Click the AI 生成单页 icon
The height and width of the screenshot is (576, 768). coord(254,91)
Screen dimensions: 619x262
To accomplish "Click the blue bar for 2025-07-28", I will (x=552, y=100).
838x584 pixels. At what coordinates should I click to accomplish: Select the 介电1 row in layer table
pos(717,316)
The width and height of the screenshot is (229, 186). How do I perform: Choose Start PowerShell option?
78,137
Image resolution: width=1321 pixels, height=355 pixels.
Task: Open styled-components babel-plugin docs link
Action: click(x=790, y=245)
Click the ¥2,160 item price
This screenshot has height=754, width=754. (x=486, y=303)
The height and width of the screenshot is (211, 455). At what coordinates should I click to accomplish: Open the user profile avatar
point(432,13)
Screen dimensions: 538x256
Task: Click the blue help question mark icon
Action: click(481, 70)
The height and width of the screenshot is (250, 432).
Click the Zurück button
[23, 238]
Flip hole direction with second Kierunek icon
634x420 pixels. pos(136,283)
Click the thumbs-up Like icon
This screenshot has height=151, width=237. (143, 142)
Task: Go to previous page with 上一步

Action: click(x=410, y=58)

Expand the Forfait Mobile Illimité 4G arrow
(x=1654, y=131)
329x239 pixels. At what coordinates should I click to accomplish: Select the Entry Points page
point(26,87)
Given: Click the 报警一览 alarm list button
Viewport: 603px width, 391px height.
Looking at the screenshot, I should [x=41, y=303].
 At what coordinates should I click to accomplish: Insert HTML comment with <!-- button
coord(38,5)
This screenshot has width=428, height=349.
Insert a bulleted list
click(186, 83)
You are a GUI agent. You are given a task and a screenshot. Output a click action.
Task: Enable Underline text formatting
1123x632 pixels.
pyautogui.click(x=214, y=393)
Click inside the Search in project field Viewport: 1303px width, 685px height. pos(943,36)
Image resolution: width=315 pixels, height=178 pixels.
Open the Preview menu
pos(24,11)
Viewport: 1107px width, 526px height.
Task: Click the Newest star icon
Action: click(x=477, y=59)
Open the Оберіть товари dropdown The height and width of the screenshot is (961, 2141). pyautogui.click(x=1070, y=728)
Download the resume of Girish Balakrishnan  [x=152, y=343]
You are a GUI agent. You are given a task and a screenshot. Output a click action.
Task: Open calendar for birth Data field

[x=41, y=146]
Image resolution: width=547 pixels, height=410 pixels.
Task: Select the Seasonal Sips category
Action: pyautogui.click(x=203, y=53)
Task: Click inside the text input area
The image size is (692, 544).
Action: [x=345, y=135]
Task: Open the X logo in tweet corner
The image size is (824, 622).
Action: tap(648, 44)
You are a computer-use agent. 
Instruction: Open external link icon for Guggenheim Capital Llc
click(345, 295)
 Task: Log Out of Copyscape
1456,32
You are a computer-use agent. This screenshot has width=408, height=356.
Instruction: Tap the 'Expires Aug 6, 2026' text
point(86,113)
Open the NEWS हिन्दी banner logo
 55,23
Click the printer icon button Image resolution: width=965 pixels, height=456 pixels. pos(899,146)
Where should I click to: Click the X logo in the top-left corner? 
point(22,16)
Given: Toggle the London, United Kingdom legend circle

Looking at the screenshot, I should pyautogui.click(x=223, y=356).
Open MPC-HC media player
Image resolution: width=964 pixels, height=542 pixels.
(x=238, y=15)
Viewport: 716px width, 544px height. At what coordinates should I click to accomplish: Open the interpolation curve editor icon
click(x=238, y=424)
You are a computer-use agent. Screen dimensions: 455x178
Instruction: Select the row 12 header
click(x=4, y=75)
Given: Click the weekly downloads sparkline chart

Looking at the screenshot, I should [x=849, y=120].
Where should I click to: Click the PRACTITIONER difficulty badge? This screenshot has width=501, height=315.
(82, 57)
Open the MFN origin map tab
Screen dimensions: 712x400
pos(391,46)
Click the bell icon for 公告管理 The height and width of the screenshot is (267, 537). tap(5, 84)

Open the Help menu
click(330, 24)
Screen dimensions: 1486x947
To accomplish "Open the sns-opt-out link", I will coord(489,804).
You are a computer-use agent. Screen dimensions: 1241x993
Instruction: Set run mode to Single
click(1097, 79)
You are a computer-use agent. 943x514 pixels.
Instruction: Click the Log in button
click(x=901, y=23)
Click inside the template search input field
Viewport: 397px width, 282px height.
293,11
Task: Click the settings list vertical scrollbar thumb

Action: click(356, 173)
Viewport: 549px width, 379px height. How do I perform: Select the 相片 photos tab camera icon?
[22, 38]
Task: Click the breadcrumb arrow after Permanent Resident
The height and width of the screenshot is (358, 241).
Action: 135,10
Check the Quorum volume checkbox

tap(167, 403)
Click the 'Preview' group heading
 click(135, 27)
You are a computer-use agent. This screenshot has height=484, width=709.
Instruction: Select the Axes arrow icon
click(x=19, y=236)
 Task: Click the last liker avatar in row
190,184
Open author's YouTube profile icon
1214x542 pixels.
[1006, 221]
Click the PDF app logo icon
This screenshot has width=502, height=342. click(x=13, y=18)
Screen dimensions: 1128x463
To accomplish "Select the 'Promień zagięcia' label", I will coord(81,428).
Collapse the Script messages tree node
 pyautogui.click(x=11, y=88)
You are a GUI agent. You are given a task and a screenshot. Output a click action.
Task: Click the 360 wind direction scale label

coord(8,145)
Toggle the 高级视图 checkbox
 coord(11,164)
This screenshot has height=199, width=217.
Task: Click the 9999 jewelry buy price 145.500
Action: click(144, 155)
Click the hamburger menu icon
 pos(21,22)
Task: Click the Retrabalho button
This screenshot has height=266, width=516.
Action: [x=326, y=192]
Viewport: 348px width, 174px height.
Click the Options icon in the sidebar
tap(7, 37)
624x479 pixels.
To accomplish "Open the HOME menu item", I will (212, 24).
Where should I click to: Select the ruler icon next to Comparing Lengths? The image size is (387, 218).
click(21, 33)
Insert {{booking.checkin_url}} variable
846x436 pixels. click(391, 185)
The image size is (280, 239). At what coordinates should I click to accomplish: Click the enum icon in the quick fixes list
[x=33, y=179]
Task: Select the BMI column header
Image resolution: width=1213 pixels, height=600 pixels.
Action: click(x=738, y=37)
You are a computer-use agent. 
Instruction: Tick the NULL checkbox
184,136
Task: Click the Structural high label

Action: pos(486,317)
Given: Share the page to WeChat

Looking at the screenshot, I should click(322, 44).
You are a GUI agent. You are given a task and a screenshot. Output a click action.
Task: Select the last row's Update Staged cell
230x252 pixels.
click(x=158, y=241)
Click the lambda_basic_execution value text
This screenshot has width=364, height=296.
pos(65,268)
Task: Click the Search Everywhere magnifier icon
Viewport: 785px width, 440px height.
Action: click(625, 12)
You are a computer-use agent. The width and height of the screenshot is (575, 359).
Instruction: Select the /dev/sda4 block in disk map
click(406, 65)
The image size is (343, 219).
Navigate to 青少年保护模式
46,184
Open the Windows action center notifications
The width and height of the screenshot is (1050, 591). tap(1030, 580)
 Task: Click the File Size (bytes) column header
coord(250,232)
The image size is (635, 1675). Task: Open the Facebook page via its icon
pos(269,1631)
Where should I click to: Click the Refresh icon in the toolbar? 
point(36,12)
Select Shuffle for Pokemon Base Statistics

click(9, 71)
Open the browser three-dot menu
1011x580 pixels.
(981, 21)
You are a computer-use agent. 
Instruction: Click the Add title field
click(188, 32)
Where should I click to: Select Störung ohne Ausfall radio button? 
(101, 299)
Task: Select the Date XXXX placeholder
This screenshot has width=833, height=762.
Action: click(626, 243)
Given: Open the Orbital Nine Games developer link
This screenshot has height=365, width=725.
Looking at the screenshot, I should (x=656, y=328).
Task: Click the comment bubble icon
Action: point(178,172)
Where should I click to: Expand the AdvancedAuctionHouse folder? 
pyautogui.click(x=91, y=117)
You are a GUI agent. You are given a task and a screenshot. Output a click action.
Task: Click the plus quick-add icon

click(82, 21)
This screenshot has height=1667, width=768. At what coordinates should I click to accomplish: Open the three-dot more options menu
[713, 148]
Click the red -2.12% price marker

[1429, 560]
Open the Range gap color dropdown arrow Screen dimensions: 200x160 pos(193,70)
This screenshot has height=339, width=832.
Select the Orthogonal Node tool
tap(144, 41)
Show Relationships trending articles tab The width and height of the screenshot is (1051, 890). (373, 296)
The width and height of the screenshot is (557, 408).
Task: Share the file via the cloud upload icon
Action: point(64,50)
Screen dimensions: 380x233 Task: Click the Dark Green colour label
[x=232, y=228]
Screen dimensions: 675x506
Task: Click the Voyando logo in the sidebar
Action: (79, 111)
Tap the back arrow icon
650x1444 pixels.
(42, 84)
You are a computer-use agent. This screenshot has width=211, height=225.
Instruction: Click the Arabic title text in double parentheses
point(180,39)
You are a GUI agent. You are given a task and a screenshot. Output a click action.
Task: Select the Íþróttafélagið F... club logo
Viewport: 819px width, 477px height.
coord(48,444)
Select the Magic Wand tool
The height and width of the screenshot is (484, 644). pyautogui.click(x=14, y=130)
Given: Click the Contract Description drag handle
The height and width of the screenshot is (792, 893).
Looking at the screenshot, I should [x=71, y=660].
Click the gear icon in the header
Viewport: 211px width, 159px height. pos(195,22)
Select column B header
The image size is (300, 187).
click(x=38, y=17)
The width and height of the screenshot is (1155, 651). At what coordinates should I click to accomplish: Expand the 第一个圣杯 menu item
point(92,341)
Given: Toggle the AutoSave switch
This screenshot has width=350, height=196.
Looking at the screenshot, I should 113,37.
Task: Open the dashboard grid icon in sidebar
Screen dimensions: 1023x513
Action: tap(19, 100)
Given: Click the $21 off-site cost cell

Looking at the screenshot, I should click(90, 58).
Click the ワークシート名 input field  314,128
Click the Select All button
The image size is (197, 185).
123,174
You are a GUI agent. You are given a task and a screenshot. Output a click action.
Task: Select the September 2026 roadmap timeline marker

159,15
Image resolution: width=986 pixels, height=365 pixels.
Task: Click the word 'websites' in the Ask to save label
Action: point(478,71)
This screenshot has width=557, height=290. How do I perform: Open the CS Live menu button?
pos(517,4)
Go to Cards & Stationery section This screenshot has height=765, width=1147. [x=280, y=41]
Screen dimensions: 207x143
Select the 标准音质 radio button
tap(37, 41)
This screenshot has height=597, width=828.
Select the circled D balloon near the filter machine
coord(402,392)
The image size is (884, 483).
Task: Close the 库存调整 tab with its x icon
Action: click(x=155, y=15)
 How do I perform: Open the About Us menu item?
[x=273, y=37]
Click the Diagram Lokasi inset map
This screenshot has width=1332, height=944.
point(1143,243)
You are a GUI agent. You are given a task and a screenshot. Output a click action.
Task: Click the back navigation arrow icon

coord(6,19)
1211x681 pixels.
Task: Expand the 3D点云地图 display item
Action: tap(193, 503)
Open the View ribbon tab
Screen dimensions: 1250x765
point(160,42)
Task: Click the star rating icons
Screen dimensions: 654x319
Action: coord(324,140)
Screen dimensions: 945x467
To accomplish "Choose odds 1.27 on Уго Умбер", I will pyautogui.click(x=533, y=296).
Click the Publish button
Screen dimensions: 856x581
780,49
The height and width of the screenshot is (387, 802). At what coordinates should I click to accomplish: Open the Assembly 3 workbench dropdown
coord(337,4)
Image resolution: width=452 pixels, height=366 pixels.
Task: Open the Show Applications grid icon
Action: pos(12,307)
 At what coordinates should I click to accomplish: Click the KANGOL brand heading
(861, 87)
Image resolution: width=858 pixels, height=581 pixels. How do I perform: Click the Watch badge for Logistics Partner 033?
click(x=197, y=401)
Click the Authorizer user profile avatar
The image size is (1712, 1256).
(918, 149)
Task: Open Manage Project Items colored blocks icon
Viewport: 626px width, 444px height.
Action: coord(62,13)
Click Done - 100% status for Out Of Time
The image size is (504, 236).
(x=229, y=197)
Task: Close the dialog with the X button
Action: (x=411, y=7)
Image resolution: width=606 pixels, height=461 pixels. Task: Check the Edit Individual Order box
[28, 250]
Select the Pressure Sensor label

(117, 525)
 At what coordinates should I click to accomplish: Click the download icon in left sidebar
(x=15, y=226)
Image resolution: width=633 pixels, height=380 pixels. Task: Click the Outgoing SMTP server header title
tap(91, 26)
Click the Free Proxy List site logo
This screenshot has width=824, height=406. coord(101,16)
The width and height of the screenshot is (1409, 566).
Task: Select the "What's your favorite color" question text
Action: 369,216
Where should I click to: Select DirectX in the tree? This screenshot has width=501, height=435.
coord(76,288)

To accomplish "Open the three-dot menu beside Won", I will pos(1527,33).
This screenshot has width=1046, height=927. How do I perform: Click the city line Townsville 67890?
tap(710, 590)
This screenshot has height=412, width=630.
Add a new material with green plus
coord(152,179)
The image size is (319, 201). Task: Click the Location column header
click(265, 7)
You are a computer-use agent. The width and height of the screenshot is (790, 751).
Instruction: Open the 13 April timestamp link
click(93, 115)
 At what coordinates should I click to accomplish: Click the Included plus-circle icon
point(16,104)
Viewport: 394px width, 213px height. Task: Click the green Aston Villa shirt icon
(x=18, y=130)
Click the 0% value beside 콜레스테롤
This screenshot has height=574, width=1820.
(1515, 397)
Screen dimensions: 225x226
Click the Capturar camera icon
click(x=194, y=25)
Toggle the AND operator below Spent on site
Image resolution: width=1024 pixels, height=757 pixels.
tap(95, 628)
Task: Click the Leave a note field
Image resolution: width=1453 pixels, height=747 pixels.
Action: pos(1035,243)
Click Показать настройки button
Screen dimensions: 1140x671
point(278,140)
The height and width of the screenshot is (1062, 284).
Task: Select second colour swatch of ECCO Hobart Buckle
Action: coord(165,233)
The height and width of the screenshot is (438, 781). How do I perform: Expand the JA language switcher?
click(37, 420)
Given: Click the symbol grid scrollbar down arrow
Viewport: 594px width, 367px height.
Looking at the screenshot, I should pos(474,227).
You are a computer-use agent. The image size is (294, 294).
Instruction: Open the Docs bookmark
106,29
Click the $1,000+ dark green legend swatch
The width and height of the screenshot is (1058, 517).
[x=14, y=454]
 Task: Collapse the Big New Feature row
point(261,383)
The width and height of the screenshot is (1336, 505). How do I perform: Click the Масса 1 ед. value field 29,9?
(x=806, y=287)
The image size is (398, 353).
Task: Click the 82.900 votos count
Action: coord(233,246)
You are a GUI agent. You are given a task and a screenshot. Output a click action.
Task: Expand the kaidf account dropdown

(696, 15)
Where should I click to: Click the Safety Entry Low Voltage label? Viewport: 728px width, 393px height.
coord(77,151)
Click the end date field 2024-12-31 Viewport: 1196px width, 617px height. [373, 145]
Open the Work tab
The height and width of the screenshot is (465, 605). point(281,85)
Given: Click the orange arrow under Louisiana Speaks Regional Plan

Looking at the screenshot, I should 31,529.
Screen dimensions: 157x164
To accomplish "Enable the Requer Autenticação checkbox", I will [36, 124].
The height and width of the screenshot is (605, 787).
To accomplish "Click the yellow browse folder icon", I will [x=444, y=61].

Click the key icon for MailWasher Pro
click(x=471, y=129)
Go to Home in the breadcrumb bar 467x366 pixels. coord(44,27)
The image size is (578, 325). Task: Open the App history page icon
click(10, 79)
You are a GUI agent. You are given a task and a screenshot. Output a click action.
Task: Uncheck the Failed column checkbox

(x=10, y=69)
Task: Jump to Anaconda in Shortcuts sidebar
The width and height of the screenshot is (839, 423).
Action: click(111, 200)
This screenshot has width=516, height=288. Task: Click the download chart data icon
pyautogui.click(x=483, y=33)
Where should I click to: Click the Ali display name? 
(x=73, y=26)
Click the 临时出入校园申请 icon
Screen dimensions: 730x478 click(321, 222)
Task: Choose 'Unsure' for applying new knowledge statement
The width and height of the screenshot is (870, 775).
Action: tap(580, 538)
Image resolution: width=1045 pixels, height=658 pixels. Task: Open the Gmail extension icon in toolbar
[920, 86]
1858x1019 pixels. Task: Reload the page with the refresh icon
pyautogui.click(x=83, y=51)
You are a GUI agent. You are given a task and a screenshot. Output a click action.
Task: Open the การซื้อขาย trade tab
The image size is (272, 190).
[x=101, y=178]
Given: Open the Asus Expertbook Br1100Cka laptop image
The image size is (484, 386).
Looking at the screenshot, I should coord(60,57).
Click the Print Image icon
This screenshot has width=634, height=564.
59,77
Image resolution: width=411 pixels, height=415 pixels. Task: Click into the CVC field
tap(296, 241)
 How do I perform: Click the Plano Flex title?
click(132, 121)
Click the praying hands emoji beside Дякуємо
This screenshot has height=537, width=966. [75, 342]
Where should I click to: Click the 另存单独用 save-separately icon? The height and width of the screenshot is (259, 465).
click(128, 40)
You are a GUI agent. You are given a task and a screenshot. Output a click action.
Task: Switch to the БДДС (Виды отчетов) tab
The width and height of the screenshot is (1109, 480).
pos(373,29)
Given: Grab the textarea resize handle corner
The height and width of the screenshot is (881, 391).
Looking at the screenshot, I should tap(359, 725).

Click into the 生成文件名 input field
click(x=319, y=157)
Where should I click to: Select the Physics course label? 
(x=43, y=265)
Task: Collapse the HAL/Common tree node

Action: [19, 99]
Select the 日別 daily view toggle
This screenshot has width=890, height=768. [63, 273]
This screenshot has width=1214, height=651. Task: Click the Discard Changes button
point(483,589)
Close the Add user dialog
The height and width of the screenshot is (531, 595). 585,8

Your task |
Reproduce verbatim only the segment of the listing bounded by the line containing "This screenshot has width=428, height=349." and the line containing "has width=408, height=356.", with both boundary lines included.

Task answer |
This screenshot has width=428, height=349.
Insert a bulleted list
click(186, 83)
You are a GUI agent. You are given a task and a screenshot. Output a click action.
Task: Enable Underline text formatting
1123x632 pixels.
pyautogui.click(x=214, y=393)
Click inside the Search in project field Viewport: 1303px width, 685px height. pos(943,36)
Image resolution: width=315 pixels, height=178 pixels.
Open the Preview menu
pos(24,11)
Viewport: 1107px width, 526px height.
Task: Click the Newest star icon
Action: click(x=477, y=59)
Open the Оберіть товари dropdown The height and width of the screenshot is (961, 2141). pyautogui.click(x=1070, y=728)
Download the resume of Girish Balakrishnan  [x=152, y=343]
You are a GUI agent. You are given a task and a screenshot. Output a click action.
Task: Open calendar for birth Data field

[x=41, y=146]
Image resolution: width=547 pixels, height=410 pixels.
Task: Select the Seasonal Sips category
Action: pyautogui.click(x=203, y=53)
Task: Click inside the text input area
The image size is (692, 544).
Action: [x=345, y=135]
Task: Open the X logo in tweet corner
The image size is (824, 622).
Action: tap(648, 44)
You are a computer-use agent. 
Instruction: Open external link icon for Guggenheim Capital Llc
click(345, 295)
 Task: Log Out of Copyscape
1456,32
You are a computer-use agent. This screenshot has width=408, height=356.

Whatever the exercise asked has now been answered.